Objective:
Output the data below line for line, with no changes.
──────── Dataset ────────
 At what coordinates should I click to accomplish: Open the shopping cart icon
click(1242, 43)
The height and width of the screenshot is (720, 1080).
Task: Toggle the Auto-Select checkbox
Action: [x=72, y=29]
────────
Answer:
 At what coordinates should I click to accomplish: Open the shopping cart icon
click(1242, 43)
The height and width of the screenshot is (720, 1080).
Task: Toggle the Auto-Select checkbox
Action: [x=72, y=29]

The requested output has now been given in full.